**What is being asked**
Of the material below, the lines to be retyped are those from the line containing "Task: Toggle the Page settings panel arrow" through the line containing "You are a computer-use agent. This", inclusive; reproduce them exactly.

**Data to process**

##############################

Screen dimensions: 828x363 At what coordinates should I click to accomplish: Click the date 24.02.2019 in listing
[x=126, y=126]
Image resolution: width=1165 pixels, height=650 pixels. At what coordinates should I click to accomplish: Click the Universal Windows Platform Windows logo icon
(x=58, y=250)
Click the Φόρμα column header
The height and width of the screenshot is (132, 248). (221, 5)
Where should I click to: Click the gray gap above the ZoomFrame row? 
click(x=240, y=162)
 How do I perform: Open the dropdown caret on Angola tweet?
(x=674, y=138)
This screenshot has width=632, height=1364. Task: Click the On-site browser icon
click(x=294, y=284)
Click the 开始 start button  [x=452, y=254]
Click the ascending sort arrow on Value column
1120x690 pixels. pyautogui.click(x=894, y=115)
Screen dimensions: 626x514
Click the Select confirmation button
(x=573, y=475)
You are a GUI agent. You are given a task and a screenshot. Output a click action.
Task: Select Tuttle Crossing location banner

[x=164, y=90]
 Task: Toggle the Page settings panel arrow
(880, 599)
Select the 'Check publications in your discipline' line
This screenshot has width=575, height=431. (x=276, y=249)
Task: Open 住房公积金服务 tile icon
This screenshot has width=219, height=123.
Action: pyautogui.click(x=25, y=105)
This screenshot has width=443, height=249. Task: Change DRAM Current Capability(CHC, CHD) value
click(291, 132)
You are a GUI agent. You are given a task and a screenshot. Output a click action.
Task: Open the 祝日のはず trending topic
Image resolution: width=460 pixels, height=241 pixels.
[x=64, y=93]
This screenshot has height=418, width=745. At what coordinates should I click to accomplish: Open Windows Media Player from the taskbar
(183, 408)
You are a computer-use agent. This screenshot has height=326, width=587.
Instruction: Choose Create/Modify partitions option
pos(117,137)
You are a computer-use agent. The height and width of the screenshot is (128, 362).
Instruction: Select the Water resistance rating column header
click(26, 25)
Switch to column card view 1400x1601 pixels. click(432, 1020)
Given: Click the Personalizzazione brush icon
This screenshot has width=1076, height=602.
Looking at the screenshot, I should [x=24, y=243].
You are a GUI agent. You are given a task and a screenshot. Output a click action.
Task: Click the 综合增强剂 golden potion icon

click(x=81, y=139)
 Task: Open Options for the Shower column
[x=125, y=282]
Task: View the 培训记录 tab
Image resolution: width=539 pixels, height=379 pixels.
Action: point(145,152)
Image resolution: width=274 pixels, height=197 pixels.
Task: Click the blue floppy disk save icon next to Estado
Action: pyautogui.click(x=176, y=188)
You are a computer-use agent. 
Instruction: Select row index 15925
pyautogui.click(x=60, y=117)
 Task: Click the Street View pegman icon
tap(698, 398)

##############################

**Exercise response**
 Task: Toggle the Page settings panel arrow
(880, 599)
Select the 'Check publications in your discipline' line
This screenshot has width=575, height=431. (x=276, y=249)
Task: Open 住房公积金服务 tile icon
This screenshot has width=219, height=123.
Action: pyautogui.click(x=25, y=105)
This screenshot has width=443, height=249. Task: Change DRAM Current Capability(CHC, CHD) value
click(291, 132)
You are a GUI agent. You are given a task and a screenshot. Output a click action.
Task: Open the 祝日のはず trending topic
Image resolution: width=460 pixels, height=241 pixels.
[x=64, y=93]
This screenshot has height=418, width=745. At what coordinates should I click to accomplish: Open Windows Media Player from the taskbar
(183, 408)
You are a computer-use agent. This screenshot has height=326, width=587.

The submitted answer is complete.